I should note that the typhoid vaccine isn’t all that effective, and the malaria meds may not actually prevent malaria, and that if I get bitten by a wild animal I still need more rabies shots (although not immunoglobin, which is harder to come by). But I’m still both pretty fortunate to have access to prevention, esp since I’m entering an environment my body is going to find awfully weird.
But I feel sort of like a knight getting suited up and polished before battle. And I also feel like that awkward kid at the party whose mom dressed her up in knee pads and a helmet for a game of tag.
Who feels overdressed by vaccinations?
These are the concerns that have appeared in my addled brain since finding out I’m spending next year in Burundi. I should add that the primary emotions are firstly gratitude and secondly excitement but it’s really more fun to explore the multitude of ways in which my mind has freaked out, in roughly chronological order:
1) That it was all a mistake, and would shortly be revoked.
2) Death, dismemberment, disease.
3) That elections would go badly and I wouldn’t be able to go for security reasons.
4) Being so bad at my job that they send me home.
5) Tearing my ACL playing frisbee and not being able to go.

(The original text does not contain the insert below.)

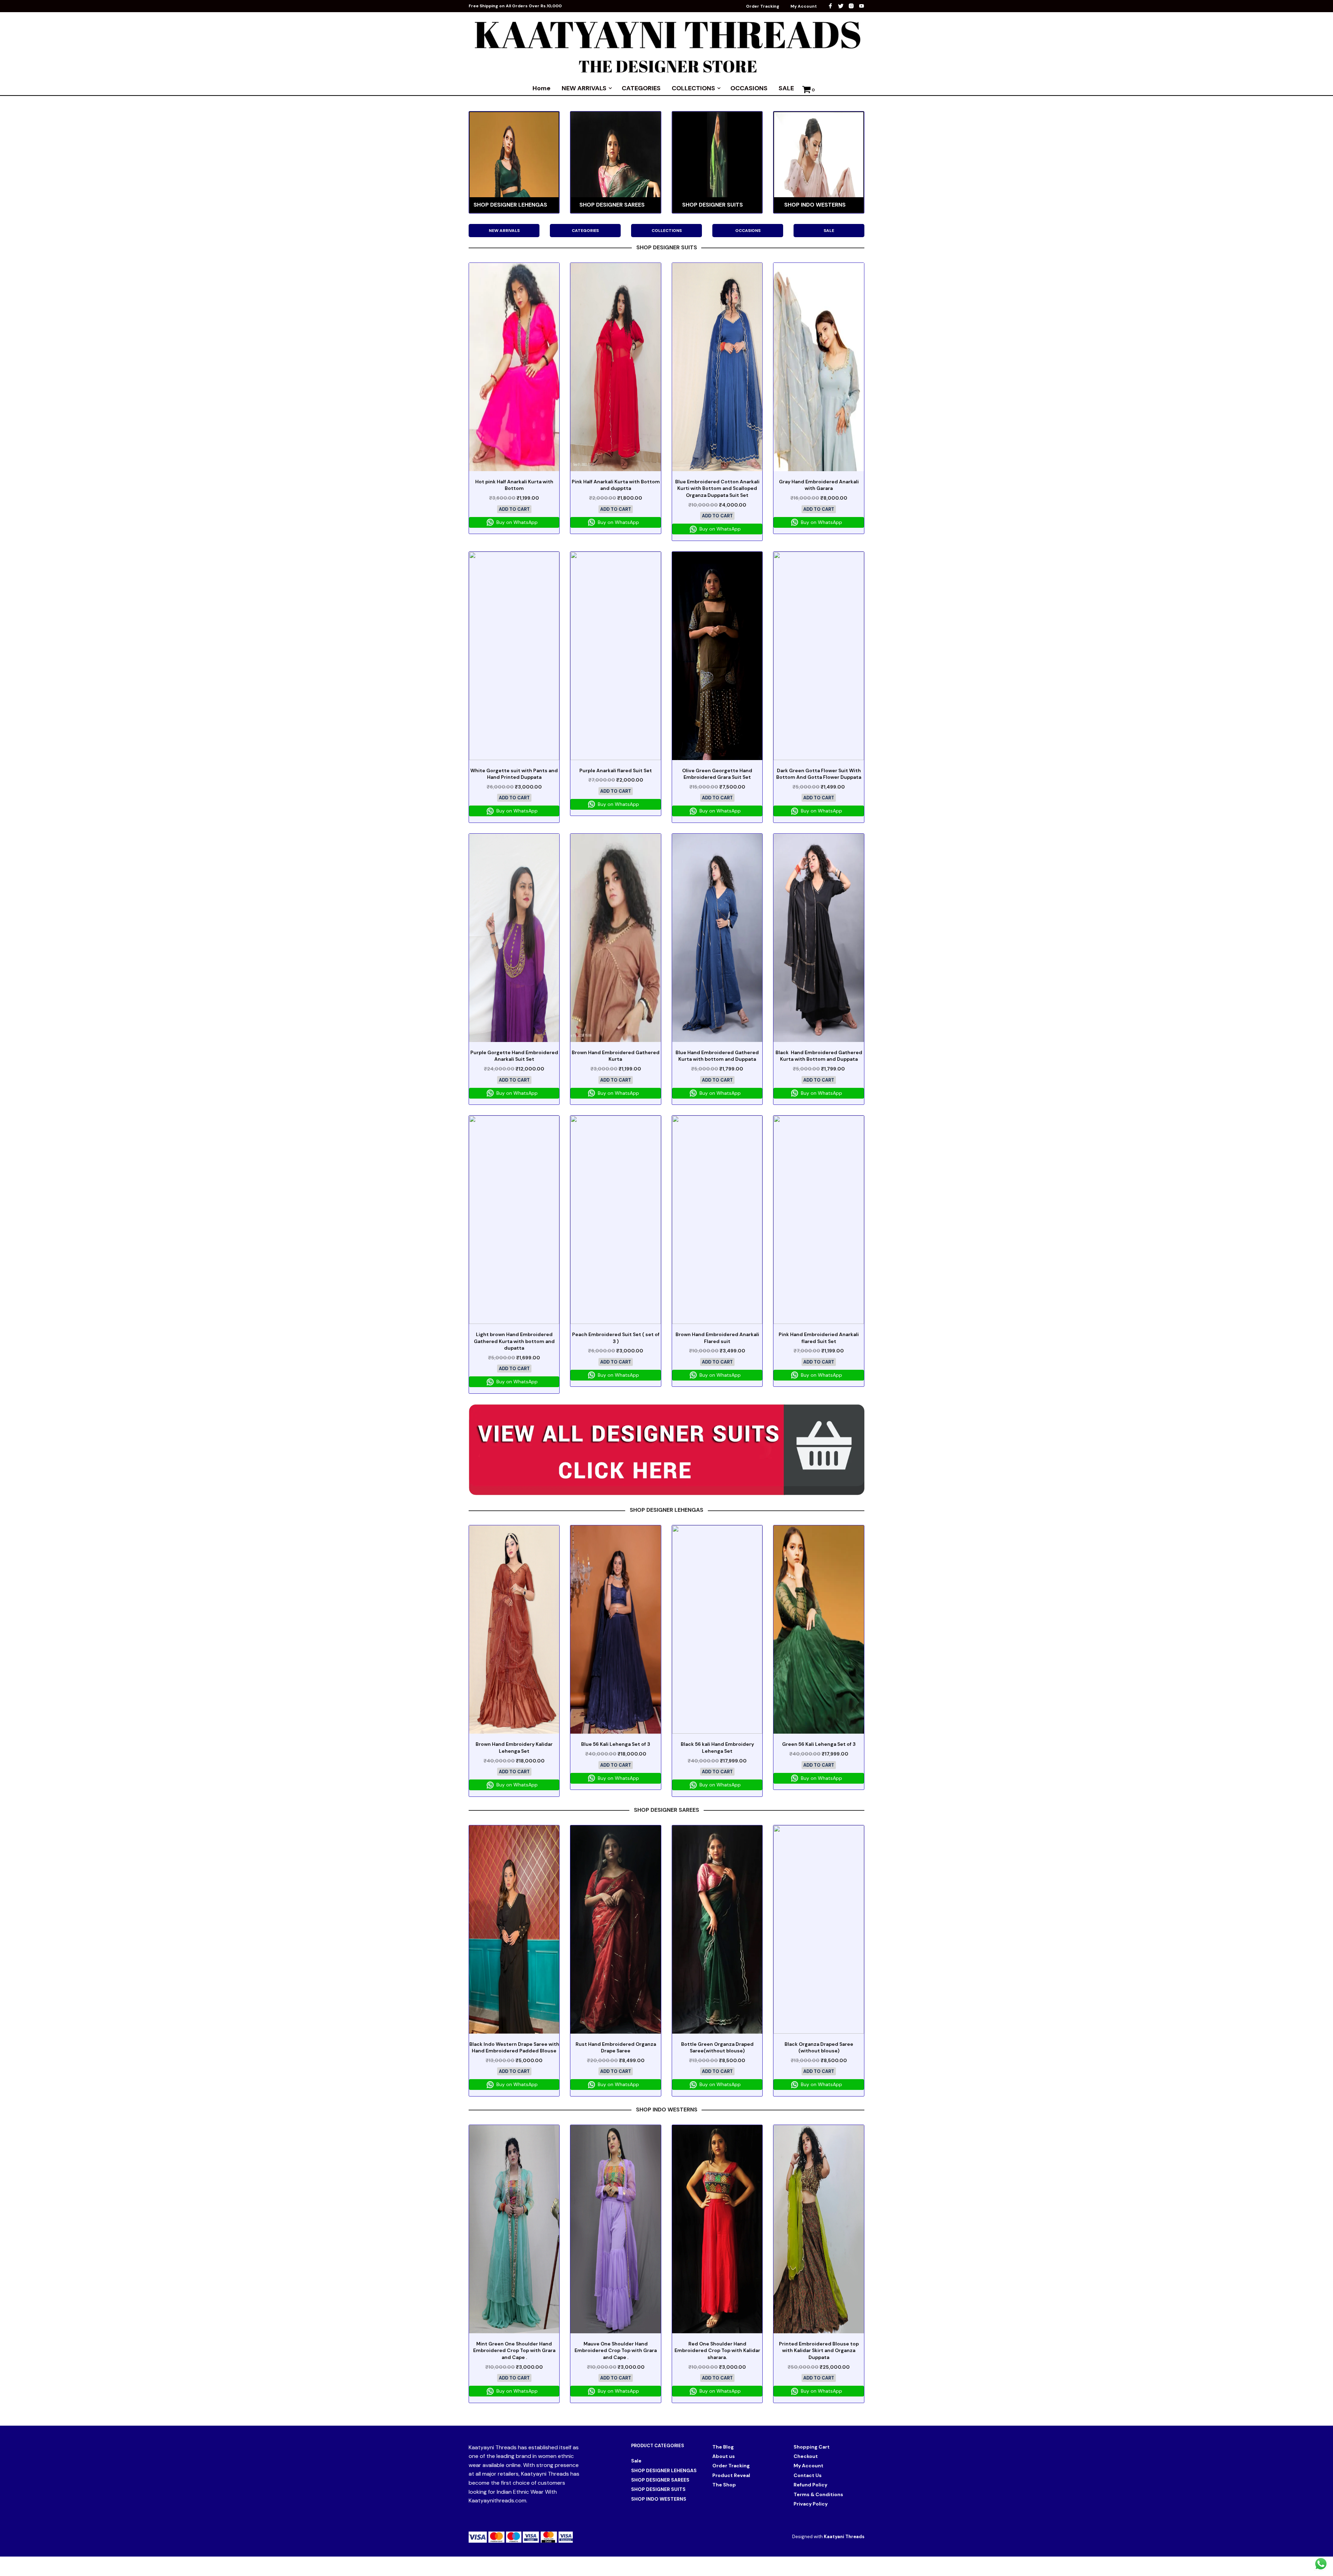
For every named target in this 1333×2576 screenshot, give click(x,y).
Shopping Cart (812, 2447)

It’s comforting to see that most of these actually have to do with NOT actually going to Burundi, although maybe I’m cheating with the consolidation on number 2.
Now that my bosses and landlords and whatnot know, the official news is that I’m leaving Boston in July and (after a brief training/orientation in Palo Alto), departing to spend a year in Burundi. I’ll be working for Village Health Works, through Global Health Corps, a US-based fellowship program.
Preparations include reaching out to people I know in the region, picking the brains of more experienced professors and friends, spending a lot of time reviewing French (and buying a Kirundi textbook), tracking the local news (esp around the elections which stretch from last Monday into September), and being alternately terrified and encouraged by the advice I’m getting from friends and colleagues wishing me well. Also, ideally, writing up some basic info for you on where I’m going and who I’m working with.
So that’s the news. I’m going to go ahead and count this as #14.